> [Excerpted records]
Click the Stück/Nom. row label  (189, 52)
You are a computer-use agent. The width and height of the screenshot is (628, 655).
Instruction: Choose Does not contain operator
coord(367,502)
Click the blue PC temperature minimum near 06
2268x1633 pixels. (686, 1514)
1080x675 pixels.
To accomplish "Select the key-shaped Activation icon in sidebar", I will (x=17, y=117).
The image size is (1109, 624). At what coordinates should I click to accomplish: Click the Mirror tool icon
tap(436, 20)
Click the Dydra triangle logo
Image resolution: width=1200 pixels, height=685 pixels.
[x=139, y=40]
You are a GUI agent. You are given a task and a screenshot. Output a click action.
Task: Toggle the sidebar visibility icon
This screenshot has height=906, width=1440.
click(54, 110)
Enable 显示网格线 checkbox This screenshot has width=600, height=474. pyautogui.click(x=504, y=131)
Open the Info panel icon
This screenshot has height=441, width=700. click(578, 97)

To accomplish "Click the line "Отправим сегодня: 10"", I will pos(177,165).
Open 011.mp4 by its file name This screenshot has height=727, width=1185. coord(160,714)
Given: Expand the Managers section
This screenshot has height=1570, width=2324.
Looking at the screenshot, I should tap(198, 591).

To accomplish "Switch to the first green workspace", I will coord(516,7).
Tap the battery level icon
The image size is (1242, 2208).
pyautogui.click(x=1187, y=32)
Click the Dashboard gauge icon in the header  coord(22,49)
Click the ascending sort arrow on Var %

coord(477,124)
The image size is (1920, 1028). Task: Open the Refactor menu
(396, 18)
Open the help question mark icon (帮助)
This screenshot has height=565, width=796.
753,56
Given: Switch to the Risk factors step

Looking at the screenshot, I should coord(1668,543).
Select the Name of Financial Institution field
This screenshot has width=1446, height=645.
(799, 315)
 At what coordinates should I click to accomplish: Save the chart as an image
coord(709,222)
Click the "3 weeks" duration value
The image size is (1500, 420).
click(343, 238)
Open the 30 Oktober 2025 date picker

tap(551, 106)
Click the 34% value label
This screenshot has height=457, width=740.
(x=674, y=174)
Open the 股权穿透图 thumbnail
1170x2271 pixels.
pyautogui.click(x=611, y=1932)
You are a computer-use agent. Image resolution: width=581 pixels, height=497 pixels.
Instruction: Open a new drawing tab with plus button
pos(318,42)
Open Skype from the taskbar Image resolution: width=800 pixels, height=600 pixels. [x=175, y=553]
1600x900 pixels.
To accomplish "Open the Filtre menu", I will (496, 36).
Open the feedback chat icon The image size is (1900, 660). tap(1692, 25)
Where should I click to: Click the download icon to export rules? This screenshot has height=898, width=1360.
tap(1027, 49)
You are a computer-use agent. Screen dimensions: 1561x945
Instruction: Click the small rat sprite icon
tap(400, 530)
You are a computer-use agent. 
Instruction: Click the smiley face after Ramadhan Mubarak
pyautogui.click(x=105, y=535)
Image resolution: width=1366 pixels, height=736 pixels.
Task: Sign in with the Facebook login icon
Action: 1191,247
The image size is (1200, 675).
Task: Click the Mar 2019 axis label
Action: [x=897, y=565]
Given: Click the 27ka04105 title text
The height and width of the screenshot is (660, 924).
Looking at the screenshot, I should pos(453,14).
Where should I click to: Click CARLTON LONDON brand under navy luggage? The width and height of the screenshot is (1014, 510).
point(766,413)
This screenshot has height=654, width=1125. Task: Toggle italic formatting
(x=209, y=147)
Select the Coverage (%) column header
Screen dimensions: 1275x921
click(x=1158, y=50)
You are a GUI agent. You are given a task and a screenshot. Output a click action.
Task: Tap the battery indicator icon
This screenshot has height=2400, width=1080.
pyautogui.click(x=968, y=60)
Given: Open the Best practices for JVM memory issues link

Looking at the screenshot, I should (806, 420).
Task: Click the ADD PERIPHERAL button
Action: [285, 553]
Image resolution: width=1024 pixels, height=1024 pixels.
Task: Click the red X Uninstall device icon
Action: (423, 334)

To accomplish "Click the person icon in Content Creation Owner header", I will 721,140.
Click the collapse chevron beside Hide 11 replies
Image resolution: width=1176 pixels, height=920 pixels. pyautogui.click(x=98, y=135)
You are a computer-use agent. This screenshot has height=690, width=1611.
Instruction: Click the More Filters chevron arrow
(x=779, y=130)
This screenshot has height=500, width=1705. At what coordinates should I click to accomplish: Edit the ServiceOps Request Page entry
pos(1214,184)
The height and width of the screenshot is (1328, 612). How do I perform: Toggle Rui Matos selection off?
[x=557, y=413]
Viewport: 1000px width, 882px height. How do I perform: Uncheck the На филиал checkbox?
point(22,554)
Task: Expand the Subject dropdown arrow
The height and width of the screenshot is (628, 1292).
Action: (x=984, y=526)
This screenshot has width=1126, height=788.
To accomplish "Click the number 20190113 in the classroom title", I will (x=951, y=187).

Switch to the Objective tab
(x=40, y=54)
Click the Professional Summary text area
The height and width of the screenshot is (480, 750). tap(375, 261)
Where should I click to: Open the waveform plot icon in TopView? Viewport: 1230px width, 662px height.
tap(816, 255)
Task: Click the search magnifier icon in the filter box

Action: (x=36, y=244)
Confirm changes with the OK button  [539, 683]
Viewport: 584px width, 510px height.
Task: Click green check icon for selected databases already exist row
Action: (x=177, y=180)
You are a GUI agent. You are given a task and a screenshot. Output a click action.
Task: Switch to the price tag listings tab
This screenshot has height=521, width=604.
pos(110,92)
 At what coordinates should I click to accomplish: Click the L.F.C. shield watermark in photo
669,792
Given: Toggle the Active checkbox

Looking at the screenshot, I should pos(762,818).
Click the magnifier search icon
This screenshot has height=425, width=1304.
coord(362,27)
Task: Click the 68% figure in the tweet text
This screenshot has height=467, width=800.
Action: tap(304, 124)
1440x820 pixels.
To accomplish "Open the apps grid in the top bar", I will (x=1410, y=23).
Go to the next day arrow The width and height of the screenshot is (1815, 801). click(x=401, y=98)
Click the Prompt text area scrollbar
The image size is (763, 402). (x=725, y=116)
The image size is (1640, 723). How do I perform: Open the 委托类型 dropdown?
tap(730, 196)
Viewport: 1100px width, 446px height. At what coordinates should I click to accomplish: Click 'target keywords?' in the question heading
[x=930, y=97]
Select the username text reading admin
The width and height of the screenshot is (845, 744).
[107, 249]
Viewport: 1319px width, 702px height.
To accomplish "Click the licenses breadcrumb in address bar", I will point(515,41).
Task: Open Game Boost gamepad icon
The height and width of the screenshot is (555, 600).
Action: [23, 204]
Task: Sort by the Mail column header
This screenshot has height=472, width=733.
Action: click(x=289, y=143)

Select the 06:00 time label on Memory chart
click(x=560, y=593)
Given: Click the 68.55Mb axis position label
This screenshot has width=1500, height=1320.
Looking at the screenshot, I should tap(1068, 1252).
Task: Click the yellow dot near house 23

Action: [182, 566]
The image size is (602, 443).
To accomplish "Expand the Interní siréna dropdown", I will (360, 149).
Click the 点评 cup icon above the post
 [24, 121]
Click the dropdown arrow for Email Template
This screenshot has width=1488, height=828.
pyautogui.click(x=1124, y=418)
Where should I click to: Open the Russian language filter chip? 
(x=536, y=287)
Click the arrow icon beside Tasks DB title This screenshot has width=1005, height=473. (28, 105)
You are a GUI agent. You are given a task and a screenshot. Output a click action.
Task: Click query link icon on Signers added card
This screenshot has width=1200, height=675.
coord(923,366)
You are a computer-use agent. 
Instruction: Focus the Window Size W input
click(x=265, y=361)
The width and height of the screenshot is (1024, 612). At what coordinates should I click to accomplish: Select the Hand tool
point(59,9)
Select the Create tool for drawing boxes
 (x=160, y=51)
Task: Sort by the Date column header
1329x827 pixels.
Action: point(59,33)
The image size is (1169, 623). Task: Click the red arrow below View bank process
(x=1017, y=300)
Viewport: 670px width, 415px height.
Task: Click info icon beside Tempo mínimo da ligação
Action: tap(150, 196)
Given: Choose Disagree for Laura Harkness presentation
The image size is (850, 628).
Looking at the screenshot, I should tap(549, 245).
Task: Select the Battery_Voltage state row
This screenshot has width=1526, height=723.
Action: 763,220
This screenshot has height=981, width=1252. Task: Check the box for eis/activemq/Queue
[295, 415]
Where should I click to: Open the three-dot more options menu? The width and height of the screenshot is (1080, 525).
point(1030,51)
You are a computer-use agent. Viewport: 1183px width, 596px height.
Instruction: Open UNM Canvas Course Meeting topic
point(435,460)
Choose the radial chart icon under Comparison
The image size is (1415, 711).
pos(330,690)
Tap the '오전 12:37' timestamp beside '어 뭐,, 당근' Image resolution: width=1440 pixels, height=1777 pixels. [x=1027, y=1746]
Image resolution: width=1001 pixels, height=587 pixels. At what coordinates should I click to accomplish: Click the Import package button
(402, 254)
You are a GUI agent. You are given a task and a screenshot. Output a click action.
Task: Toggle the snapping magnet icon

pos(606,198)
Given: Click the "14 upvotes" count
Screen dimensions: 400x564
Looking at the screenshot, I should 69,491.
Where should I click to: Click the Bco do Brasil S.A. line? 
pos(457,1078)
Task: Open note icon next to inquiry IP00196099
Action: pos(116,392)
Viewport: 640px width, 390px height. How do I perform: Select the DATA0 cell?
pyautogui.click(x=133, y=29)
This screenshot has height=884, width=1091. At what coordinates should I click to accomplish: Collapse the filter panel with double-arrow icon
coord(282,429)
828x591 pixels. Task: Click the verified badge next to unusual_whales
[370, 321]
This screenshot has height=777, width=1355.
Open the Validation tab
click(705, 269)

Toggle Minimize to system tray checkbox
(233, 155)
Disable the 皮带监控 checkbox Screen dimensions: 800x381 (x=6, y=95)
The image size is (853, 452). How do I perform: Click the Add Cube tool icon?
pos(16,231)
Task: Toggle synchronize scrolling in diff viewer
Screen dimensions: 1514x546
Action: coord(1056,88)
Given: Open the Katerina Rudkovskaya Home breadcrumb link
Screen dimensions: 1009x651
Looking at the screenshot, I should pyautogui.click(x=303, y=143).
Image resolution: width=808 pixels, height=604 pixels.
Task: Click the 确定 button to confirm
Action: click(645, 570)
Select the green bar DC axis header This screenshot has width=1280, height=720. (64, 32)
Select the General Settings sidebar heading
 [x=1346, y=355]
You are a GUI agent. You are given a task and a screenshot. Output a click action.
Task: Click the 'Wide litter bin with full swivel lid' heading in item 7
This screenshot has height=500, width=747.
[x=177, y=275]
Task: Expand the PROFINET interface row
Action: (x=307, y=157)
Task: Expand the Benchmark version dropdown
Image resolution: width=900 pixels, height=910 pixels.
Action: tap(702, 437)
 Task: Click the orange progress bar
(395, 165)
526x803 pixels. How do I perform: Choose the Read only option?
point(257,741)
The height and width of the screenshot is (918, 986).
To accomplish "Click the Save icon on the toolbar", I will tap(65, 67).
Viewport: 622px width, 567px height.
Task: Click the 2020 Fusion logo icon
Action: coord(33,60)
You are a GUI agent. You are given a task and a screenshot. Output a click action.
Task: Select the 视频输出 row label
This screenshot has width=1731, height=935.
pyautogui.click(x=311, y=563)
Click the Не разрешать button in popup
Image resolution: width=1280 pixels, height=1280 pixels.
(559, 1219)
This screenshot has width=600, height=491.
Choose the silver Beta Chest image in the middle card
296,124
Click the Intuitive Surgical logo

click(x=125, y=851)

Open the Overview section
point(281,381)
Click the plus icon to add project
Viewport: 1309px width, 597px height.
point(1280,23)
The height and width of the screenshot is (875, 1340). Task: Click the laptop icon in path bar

> [Directions] Write out the line containing "Task: Select the 视频输出 row label" and every line after it through the end of the entries. Keep each one exactly as it is, and add nothing.

> [Expected answer]
Task: Select the 视频输出 row label
This screenshot has width=1731, height=935.
pyautogui.click(x=311, y=563)
Click the Не разрешать button in popup
Image resolution: width=1280 pixels, height=1280 pixels.
(559, 1219)
This screenshot has width=600, height=491.
Choose the silver Beta Chest image in the middle card
296,124
Click the Intuitive Surgical logo

click(x=125, y=851)

Open the Overview section
point(281,381)
Click the plus icon to add project
Viewport: 1309px width, 597px height.
point(1280,23)
The height and width of the screenshot is (875, 1340). Task: Click the laptop icon in path bar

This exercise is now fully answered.